Pilihan pakaian lari yang begitu beragam telah melahirkan industri kecil berupa direktori daring, mood board di Instagram, dan diskusi di sub-Reddit untuk membantu para pelari memahami dunia perlengkapan olahraga ini.
Sepatu lari berteknologi tinggi dengan pelat karbon—yang dirancang untuk membantu pengembalian energi kepada pelari—kini hadir dalam berbagai kolaborasi dan warna yang menarik, bahkan sering kali ludes terjual secara daring. Butik seperti Distance di Paris dan Renegade di Oakland, California, menargetkan pelari yang sadar akan gaya. Bahkan Brooks, merek yang selama ini dikenal dengan sepatu performa tinggi, baru-baru ini mengumumkan akan meluncurkan sepatu gaya hidup pertamanya pada Maret mendatang bekerja sama dengan Jeff Staple, pionir kolaborasi streetwear dan sneaker.

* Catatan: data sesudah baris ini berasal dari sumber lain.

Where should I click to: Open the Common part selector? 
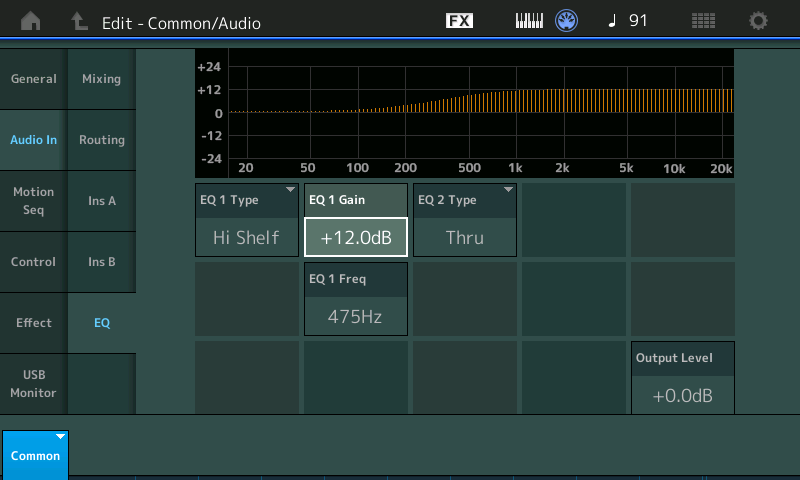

Popularitas Lari yang Melonjak
Masuknya dunia fashion ke dalam olahraga lari terjadi seiring dengan meningkatnya popularitas olahraga ini. Tahun lalu, jumlah peserta maraton mencapai rekor tertinggi. Keanggotaan klub lari global naik 59% pada 2024, menurut aplikasi kebugaran Strava. Di kota-kota besar seperti New York, klub lari semakin berkembang sebagai alternatif untuk bertemu orang baru di luar aplikasi kencan atau media sosial. Fenomena ini telah menjadikan lari sebagai aktivitas sosial, di mana gaya pribadi menjadi faktor yang lebih penting.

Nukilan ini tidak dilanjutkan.